When studying colloidal structures with particle diameters around (or bigger than) 1 μm, it is easy to get pictures with an optical microscope (for particles smaller, they could be taken by S.E.M. or similar, and all that follows still holds). This pictures, if taken at enough resolution characterize completely the morphology of the upper layer. A resolution like the one here it is enough. Anyway our starting point will be the following figure:
The first kind of analysis we report is called complex demodulation. In this technique, we conveniently Fourier transform the image (applying a suitable window) and represent the absolute value of the transform in a suitable scale:
If we filter in the Fourier space and make the inverse Fourier transform to the result we can obtain the following images:
letting only the central peak. This helps in finding voids (vacancies) when the amplitude of the inverse transform is imaged.
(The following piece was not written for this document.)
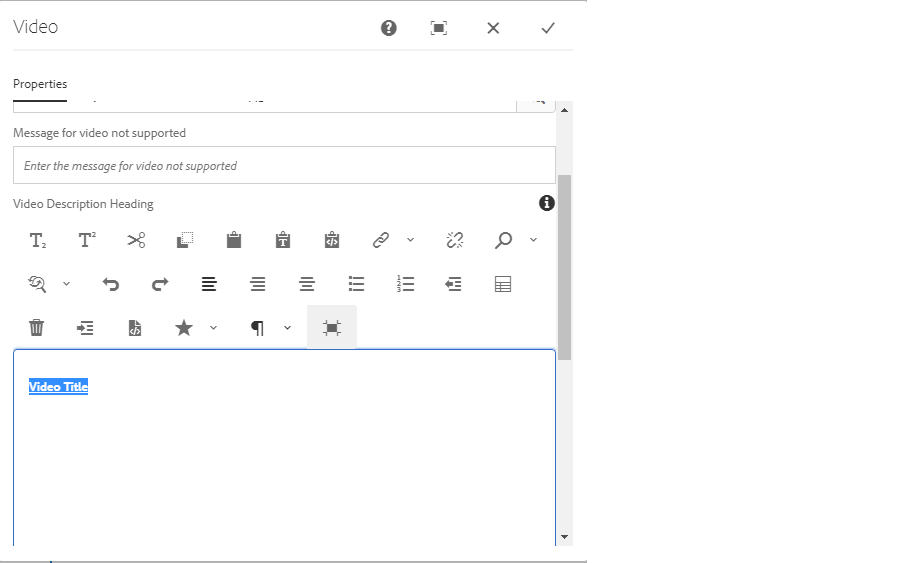Apply superscript formatting
921x563 pixels.
pyautogui.click(x=87, y=240)
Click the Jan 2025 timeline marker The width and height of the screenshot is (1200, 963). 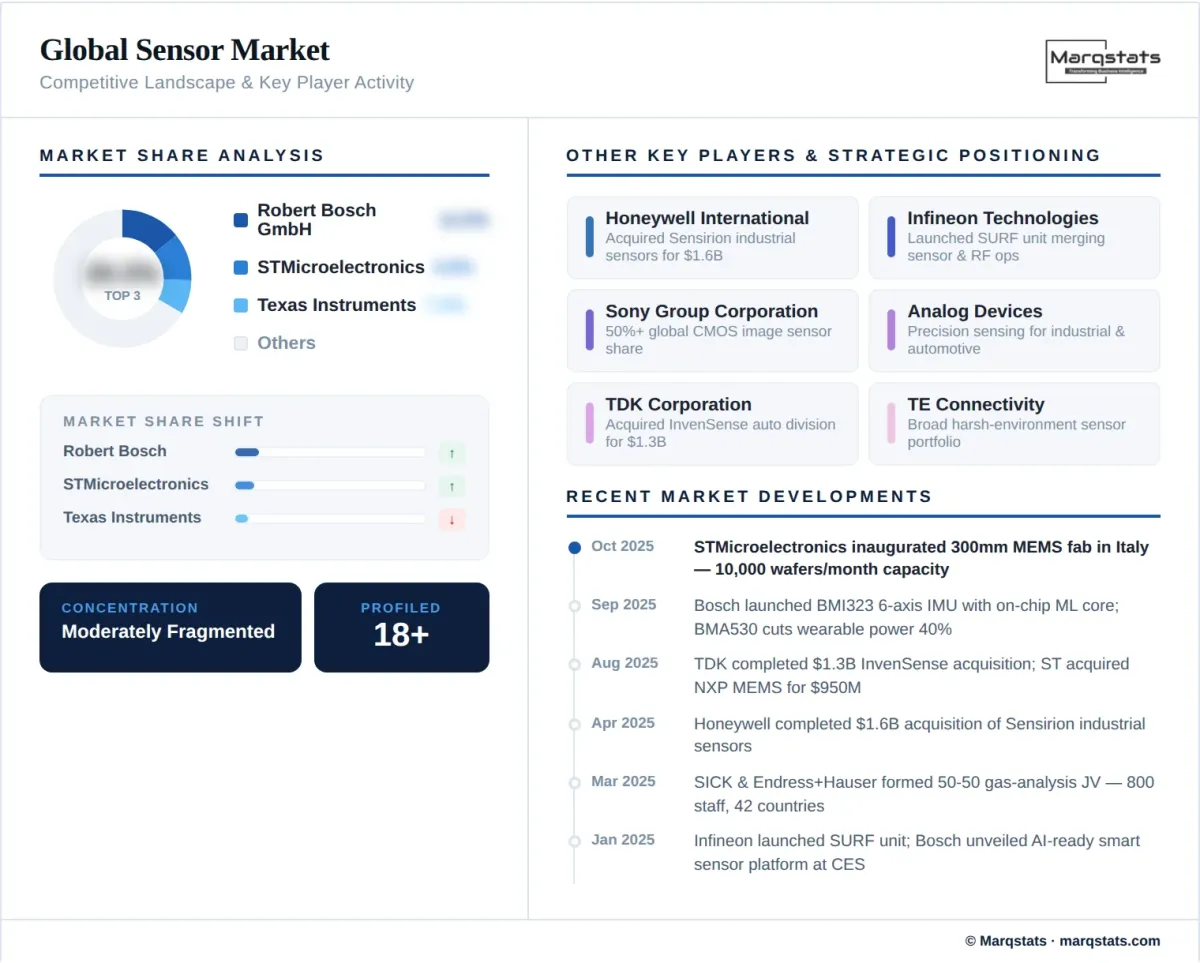coord(574,841)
letting only one of the main peaks. This helps in finding domains of the considered orientation as well as dislocations inside them. You can do it with any of the relevant modes (peaks).
In the previous analysis it is of maximal importance to set correctly the window type and the filters (type, radii and position). So, when one has not expertise enough, the analysis should be done by manually adjusting the free parameters, once and more times (usually). With this kind of analysis it is possible to obtain quantitative information (size of domains, position of defects, relative amplitudes, orientations, and so on) as well as qualitative image information as above.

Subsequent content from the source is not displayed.